Nofo, I think you were right the first time on counterflow. Wood boilers are not counterflow as you initially asserted. If you look at the diagram, this becomes clear. The point with counterflow is that as the hot input medium cools from being in contact with the water flow in the opposite direction, the coolest input medium (still very hot) remains in contact with the coldest water, thus continuing to transfer btu's. In counteflow the delta-T remains widest over the entire heat transfer flow zone.

 

[DaveBP]

The KOB wood boilers (is that the one that Viessmann recently bought?) use counter flow exchange in their fire tubes. Exhaust gases go from top down and out the draft inducer while the water comes in at bottom and out the top conventionally. I think that can be a significant difference.

I agree with nofossil's premise that increasing the flow through the boiler to extract more heat from the exhaust will improve efficiency. That raises the customary next question; How much?

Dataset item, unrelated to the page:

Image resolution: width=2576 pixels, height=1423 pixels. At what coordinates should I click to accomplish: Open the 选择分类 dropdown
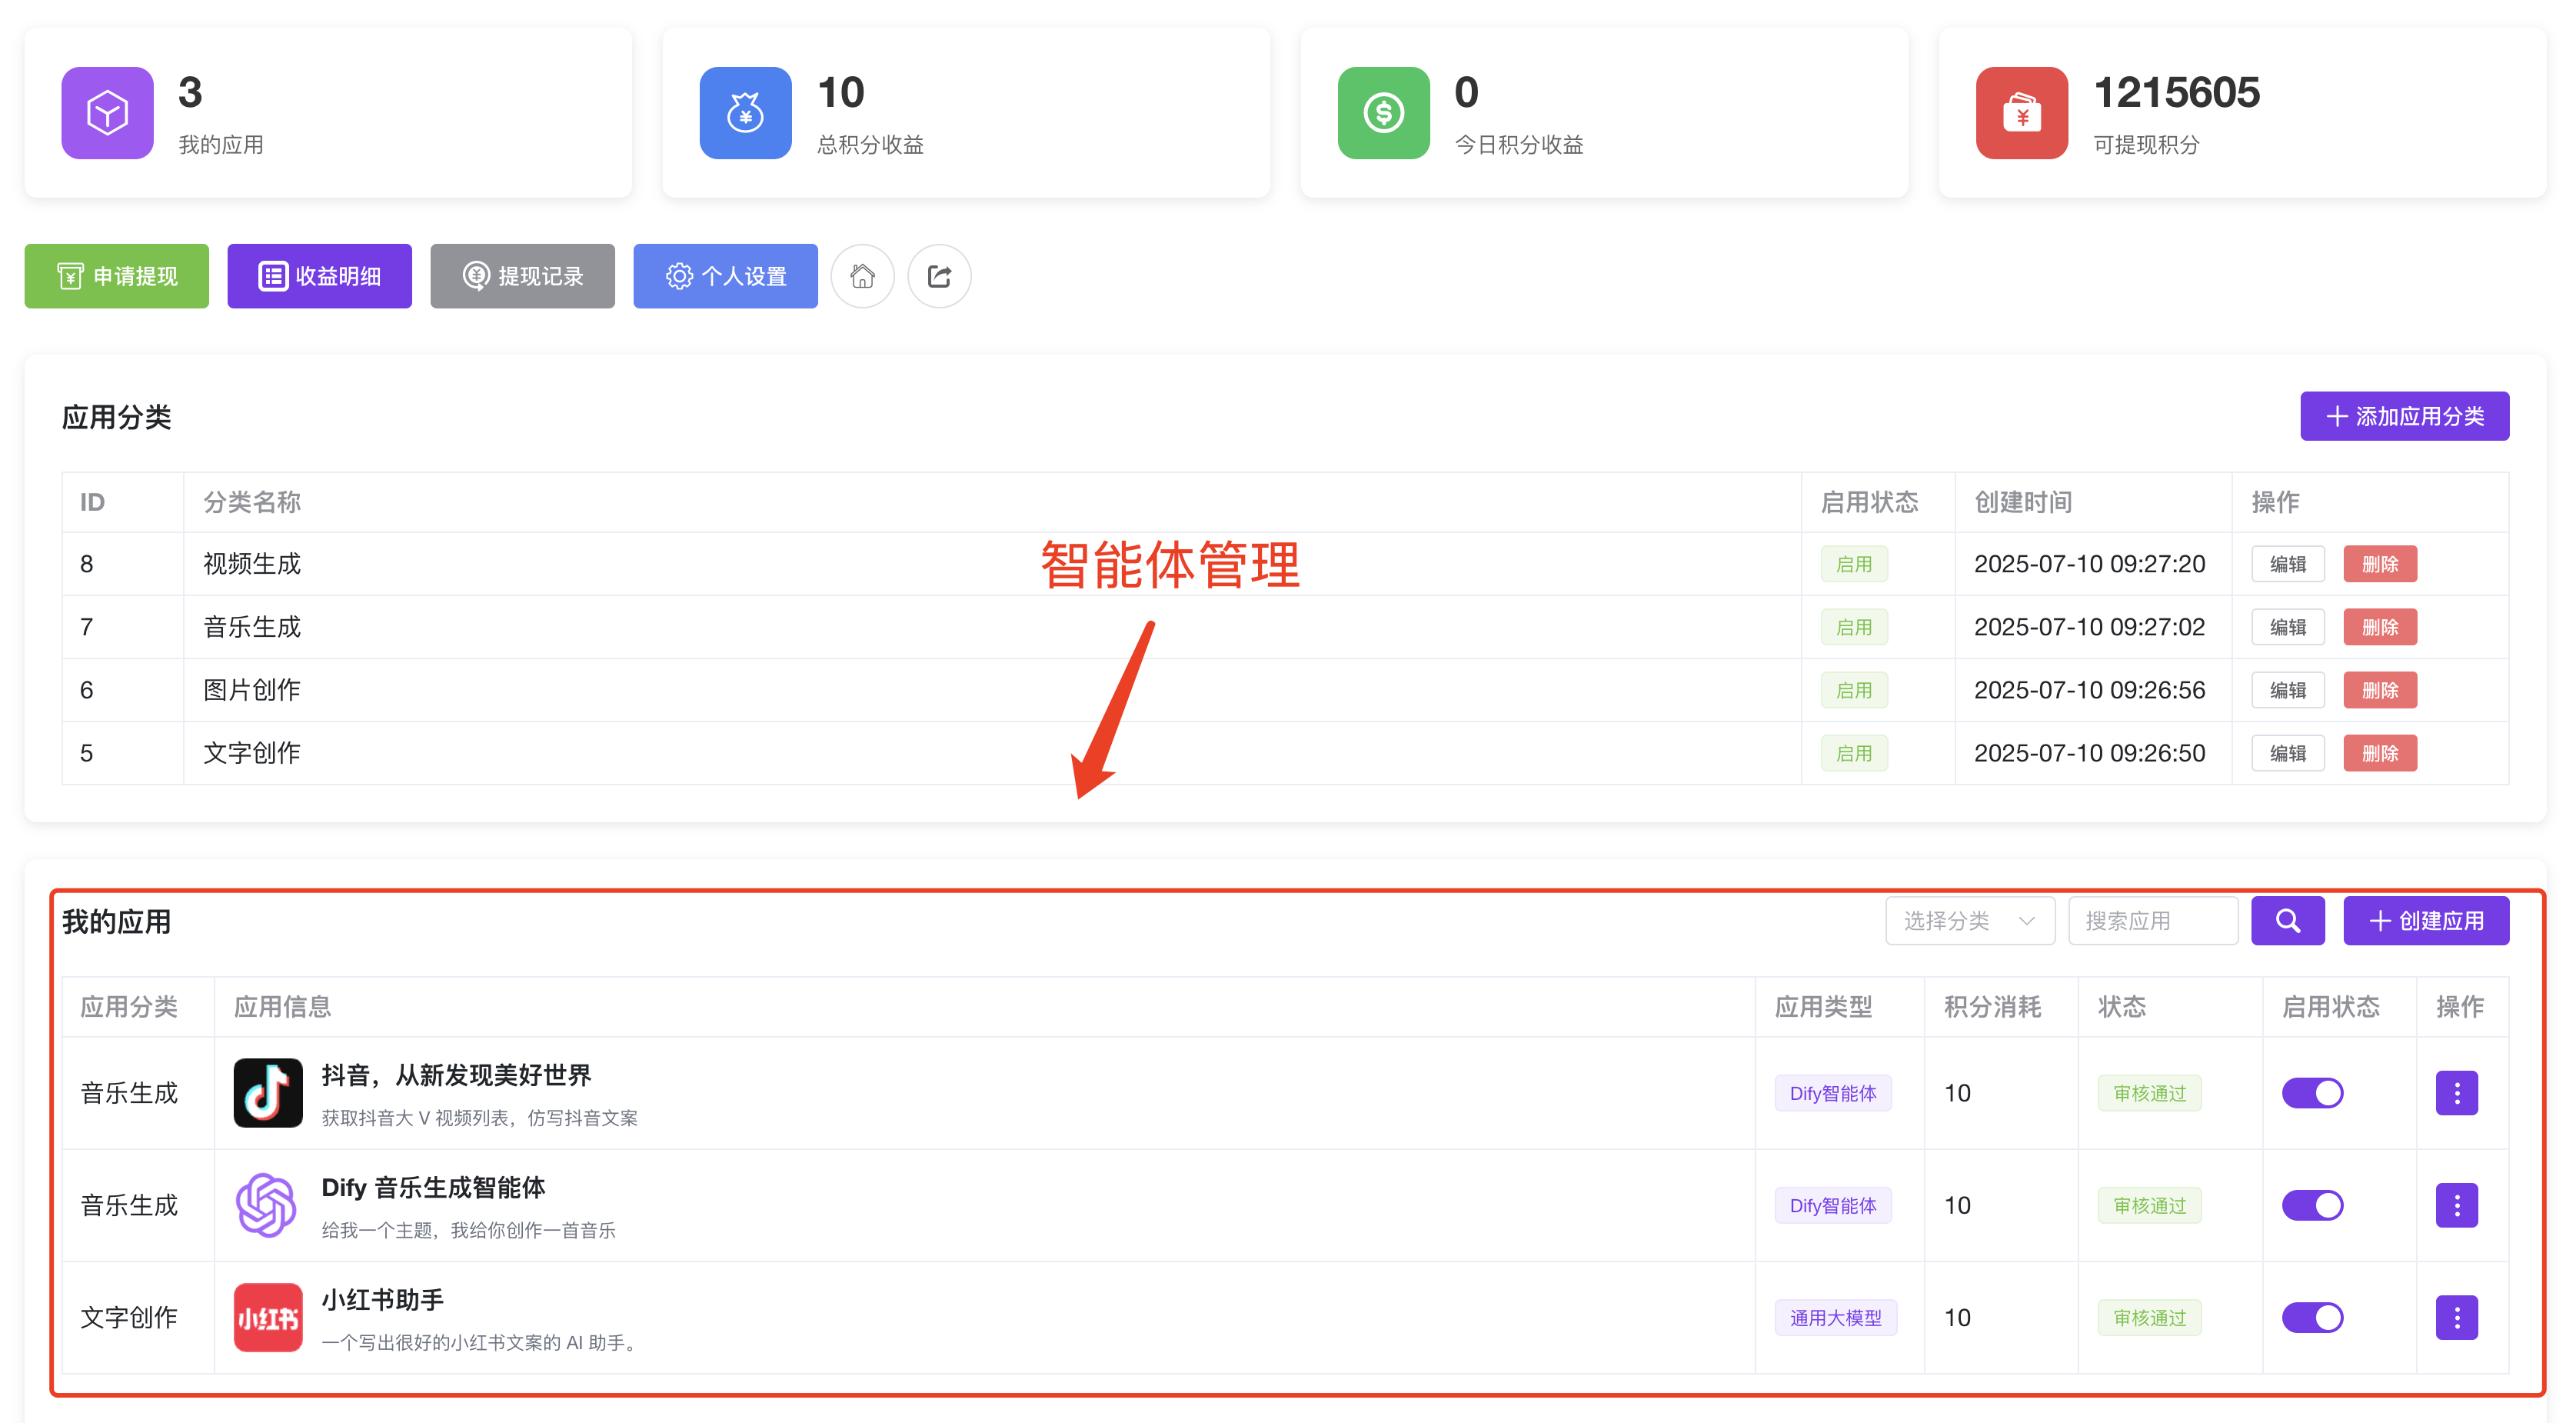click(1969, 920)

The average exhaust temperature from bottom to top through the fire tubes must be at least 700F or more degrees. So the delta T between the gasses and water jacket is something like 500F. As a percentage of that difference would 20 degrees lower output water temp result in a real gain of efficiency? At what cost of circulator electricity?

You guys who have had your systems up and running and are familiar with your burn cycles could try this if you have a variable speed circulator through your boiler. At the most stable part of your burn just crank up the circulator speed. Watch the supply temp for a while. Does it go down? Lower the speed back down. Does the supply temp go back up?

Inquiring minds want to know!

 

[Hydronics]

In boilers, however, the water and flue gas both flow bottom to top - they are NOT counterflow heat exchangers. In that situation, the best that you can do is get your flue gas down to the temperature of your hottest water. That’s an impossible goal, but the flue temperature of any boiler is a measure of lost heat.

Guys, this is true- not counterflow but keep in mind: gasifiers are counter Delta T if you will. The hottest combustion gas (bottom) "sees" the coldest water jacket temps (bottom-return). As the comb. gas rises through heat exchangers and loses temp. it continually meets lower water temps. So in effect you do optimize heat transfer, flow direction is irrelevant.
Correct me if I haven't had enough coffee yet this morning...

 

[arrowe44]

I have a friend with a1978 installed tarm 140000 btu that is hooked up that way. It works fine, with small fires( heating less than 2000 sq ft, well insulated now) until really cold nights. He had overheat at 3am last winter, blew soldered pipe joint at boiler apart and filled cellar with steam and hot water. Top of boiler inlet pipe sloped down 6" in 3 ft and overheat aquastat on boiler failed to open dump zone valve.

 

[julien]

Has anyone experimented with running a boiler "backwards" in order to get whatever advantage there might be from creating a counterflow situation?

Might be an interesting experiment.

Gooserider

Biomax have return water direct on smoke exit.